November 5, 2004
We’ll be not posting for several days so we can complete our paper about Nutch for submission to WWW 2005…
October 6, 2004
blog comment spam
As some readers may have noticed, we’ve been having a problem with blog comment spam lately — just like most other Movable Type blogs. We’ve had several hundred comments, of which only seven have been non-spam. So I’ve been thinking about countermeasures.
- Soft touch: the more detectable and forceful the anti-spam measures are, the more they will interfere with legitimate users and be circumvented by spammers. Some thoughts:
- Moderate rather than ban: when spam is suspected, mark the comment as “needing approval” rather than rejecting it.
- Different views of the world: when a comment needs approval, show it to its posting IP address as if nothing were wrong. This requires substantially more work for the spammer to detect and circumvent countermeasures.

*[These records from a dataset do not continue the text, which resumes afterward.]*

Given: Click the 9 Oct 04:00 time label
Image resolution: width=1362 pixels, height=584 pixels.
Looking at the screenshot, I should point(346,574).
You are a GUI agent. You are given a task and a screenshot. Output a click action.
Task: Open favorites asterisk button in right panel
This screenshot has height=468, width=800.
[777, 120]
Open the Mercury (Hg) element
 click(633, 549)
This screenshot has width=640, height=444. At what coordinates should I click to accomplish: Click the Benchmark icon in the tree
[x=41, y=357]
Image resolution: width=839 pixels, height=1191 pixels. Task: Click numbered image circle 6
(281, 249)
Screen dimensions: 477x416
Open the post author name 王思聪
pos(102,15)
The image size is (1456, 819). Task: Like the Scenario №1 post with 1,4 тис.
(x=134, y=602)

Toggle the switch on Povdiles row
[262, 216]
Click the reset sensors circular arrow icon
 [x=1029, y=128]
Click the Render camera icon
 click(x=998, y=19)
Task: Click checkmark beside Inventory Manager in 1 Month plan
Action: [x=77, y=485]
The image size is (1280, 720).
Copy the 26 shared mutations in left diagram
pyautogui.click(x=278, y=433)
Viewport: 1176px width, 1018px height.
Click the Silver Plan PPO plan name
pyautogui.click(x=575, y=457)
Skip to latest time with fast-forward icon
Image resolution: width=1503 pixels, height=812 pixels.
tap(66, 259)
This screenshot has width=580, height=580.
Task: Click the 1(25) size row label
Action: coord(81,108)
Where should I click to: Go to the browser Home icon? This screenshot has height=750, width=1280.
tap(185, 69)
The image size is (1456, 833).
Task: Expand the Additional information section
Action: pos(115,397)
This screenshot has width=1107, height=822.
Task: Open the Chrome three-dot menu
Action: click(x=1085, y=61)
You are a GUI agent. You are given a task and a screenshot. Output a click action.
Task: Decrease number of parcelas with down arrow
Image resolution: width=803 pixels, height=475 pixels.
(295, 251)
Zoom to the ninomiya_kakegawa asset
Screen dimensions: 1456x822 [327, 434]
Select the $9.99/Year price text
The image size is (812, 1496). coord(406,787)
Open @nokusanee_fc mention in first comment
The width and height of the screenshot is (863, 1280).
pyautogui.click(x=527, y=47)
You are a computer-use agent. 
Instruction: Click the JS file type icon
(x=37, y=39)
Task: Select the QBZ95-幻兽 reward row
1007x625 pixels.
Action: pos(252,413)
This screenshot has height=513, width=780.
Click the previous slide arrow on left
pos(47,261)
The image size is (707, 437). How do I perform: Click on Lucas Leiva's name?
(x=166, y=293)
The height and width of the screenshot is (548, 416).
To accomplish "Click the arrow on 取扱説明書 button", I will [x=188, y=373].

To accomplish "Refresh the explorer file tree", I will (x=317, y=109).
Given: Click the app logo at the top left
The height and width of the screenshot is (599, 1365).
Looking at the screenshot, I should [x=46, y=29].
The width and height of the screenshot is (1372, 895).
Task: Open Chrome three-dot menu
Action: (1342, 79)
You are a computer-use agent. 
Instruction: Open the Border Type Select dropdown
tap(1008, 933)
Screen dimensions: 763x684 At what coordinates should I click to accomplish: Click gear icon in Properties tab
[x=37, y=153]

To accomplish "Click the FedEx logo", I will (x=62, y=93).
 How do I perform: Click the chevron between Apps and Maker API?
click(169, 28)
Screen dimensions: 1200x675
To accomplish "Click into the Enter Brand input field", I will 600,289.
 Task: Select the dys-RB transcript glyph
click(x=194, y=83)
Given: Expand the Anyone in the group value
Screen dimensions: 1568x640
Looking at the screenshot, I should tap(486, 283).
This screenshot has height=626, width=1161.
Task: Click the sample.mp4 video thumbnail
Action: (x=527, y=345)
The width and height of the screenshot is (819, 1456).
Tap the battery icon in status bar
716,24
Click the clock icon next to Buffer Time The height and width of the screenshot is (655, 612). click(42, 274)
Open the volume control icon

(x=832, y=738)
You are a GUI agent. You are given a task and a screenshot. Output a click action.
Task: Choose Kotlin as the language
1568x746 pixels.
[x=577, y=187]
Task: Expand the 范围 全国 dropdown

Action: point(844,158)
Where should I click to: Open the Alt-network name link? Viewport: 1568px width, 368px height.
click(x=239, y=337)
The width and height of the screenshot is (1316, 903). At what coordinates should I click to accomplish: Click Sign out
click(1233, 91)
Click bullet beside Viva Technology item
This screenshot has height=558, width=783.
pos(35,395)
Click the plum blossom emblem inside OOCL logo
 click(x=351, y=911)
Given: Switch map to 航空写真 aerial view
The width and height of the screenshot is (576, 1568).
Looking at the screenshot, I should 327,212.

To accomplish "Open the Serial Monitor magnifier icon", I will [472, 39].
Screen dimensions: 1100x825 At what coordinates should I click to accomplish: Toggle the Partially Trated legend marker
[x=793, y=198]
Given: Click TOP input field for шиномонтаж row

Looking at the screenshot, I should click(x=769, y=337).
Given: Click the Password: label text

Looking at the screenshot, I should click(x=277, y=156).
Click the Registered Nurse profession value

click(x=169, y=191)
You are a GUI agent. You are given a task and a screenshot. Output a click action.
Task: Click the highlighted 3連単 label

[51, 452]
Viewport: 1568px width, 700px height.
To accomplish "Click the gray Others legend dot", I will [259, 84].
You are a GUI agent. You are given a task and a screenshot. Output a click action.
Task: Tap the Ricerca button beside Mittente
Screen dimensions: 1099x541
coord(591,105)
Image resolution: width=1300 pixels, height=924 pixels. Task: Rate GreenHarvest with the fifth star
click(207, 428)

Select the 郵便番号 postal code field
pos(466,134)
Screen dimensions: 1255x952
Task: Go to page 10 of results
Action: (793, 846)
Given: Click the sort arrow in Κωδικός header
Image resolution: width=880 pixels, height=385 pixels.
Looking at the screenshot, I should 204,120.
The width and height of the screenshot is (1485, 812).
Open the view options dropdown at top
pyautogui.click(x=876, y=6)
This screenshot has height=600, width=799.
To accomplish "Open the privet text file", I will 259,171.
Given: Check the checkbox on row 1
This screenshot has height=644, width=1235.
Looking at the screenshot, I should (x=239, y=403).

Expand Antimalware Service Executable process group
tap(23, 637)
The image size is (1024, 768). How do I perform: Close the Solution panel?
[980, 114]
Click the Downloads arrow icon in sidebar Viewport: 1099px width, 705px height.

- Temporary failures: when a spam-appearing comment is posted, hold the connection open for a few seconds, then drop it without sending an HTTP reply. Ordinary people will retry; spamware may or may not.
- IP whitelisting: posts from an IP address that has never had an approved post should be held for moderation.
- Bayesian filtering: simple naive Bayesian classifiers would do a great job of distinguishing spam from nonspam so far.